Befremdliche Erlebnisse auch in Berlin

In einer Ausgabe der nationalen Al Ahram wird ausgeführt, wie sich die Beschäftigung von Journalisten im Land aufteilt: 70 Prozent arbeiteten als Angestellte der Privatwirtschaft, 22 Prozent in Regierungstätigkeiten und 10,5 Prozent als Selbständige – zusammengerechnet ergibt die Statistik mehr als 100 Prozent und hinterläßt einen stirnrunzelnden Leser.

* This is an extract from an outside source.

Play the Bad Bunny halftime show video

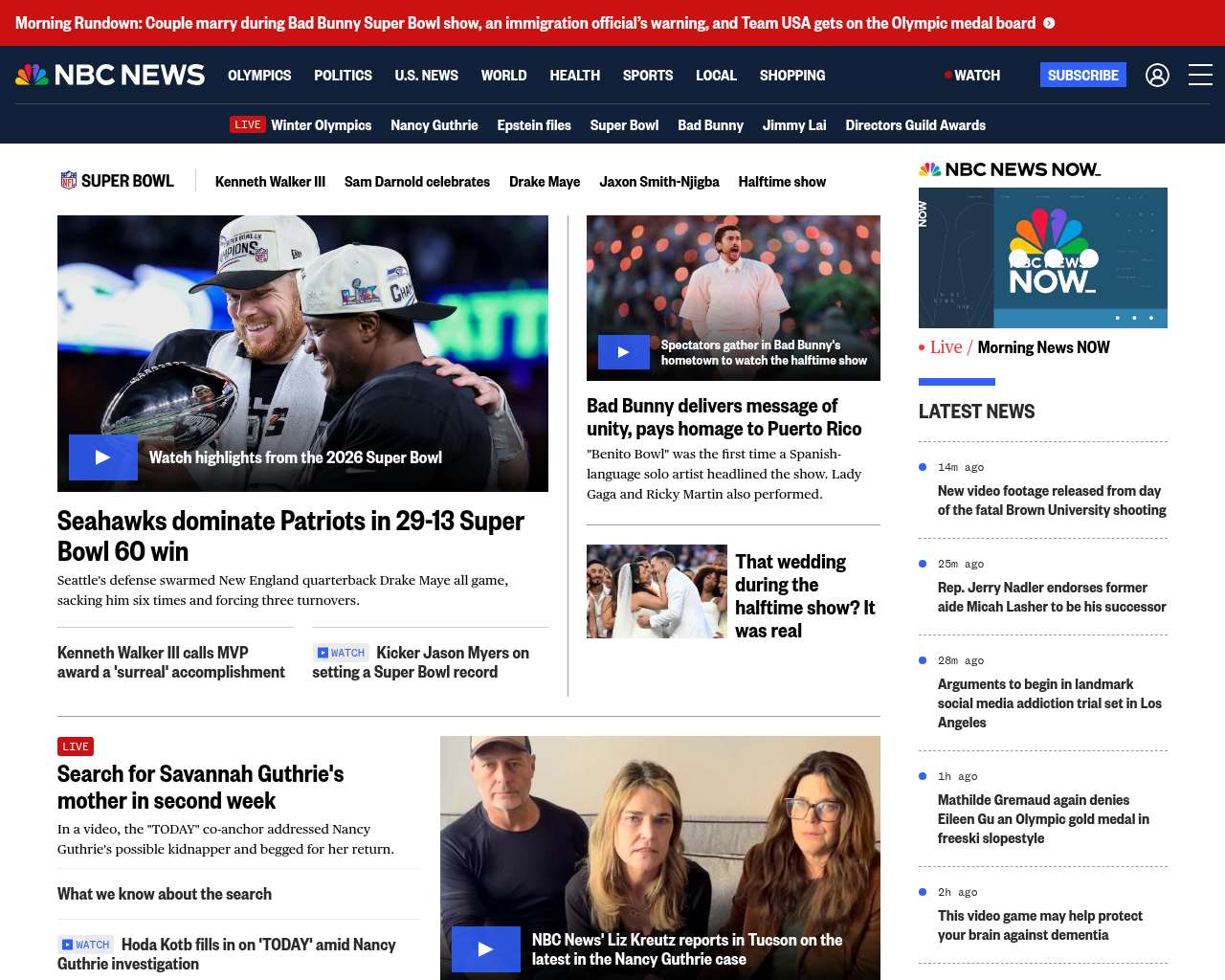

Auch die Darlegung, die 20.000 Mitarbeiter des „administrativen Systems“ würden 54 Milliarden ägyptische Pfund (ca. 5,7 Milliarden Euro) verdienen, läßt ihren Wert vermissen, wenn kein Zeitintervall benannt wird.

Bevor das Gespräch mit Wafaa zu Ende geht, fällt ihr dann doch noch ein unschönes Erlebnis aus Deutschland ein: „Als ich das Demonstrationslager der Flüchtlinge in Berlin-Kreuzberg am Oranienplatz besuchte, dachte ich, nicht mehr in Europa zu sein.“ Drohungen und Geldabschneiderei habe sie erleben müssen – und „mangelnde Ehrlichkeit“ der Betroffenen. Einen von ihnen habe sie dank ihrer Sprachkenntnisse als Kriminalitätsflüchtling ausgemacht. Doch mit den deutschen Medienvertretern sei das nicht zu thematisieren gewesen. „Ich hatte keine Beweise“, so Wafaa.